En date d’aujourd’hui, cela fait presque un an jour pour jour que ma conjointe et moi étions en voyage en Afrique du Sud. Ce périple convoité depuis plusieurs années pouvait, par moments, être confondu avec un pèlerinage. Le choix de cet endroit n’a rien d’anodin, puisque qu’il exprime fortement à lui seul notre goût marqué pour l’exotisme, la découverte et surtout, pour se plonger dans un univers sensoriel unique qu’est le monde des curiosités végétales. Il est la suite logique d’un parcours précédemment amorcé, dans ces mêmes lieux, il y a 14 ans. Un retour aux sources qui tombe à point!

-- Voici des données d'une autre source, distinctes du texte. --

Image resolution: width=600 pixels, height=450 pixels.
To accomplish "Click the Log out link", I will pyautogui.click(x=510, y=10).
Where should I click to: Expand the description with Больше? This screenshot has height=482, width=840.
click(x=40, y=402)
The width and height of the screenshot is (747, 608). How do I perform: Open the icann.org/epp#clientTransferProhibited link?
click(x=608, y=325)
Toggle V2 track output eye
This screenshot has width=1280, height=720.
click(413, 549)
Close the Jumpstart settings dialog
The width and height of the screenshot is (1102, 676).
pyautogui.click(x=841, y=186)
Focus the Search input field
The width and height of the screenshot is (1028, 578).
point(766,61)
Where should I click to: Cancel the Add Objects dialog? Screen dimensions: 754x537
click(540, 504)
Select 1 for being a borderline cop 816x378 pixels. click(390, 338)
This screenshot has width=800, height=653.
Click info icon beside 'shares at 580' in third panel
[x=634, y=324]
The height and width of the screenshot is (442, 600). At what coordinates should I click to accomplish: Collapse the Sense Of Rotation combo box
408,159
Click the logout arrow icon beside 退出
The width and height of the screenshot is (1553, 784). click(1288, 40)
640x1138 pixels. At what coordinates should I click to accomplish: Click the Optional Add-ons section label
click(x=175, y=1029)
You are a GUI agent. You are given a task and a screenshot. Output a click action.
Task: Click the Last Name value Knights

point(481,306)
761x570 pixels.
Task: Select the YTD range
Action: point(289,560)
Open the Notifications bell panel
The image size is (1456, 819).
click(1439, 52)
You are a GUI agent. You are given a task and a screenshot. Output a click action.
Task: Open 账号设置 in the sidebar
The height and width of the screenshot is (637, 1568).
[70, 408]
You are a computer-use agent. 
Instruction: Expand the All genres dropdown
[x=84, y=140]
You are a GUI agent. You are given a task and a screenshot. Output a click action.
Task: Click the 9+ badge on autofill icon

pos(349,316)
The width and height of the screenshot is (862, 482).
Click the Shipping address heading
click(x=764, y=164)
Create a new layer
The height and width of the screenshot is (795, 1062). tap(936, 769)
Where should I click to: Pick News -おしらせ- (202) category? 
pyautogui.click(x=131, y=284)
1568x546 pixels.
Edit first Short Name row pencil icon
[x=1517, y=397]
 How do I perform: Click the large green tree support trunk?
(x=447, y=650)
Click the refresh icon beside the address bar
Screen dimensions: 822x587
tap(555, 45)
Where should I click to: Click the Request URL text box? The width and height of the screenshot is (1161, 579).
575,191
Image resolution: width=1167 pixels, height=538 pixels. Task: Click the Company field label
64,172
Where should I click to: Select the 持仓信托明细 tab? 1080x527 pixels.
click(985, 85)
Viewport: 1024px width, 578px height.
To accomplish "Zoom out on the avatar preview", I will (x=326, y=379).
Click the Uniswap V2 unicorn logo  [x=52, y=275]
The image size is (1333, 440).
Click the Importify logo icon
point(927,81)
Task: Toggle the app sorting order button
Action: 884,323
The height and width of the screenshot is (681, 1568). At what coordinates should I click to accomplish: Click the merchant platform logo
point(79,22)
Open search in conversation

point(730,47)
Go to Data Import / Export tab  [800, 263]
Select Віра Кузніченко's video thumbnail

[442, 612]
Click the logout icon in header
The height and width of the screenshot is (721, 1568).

Quelques points importants pour vous mettre en contexte
La région du Cap occupe la partie Sud-ouest du pays, est baignée par un climat de type méditerranéen. À l’opposé de l’hémisphère nord, leurs pluies d’hiver tombent en juillet et notre arrivée en décembre coïncidait à l’apogée estivale. L’épine dorsale de la région est constituée de plus d’une dizaine de chaines de montagnes d’altitude moyenne, parallèles les unes aux autres. Cela donne à la région, à mon avis, une partie de son charme. Cette région est riche d’une architecture et d’influences culturelles teintées qui succèdent à près de 300 ans de colonisation, d’abord par les Hollandais puis par les Britanniques.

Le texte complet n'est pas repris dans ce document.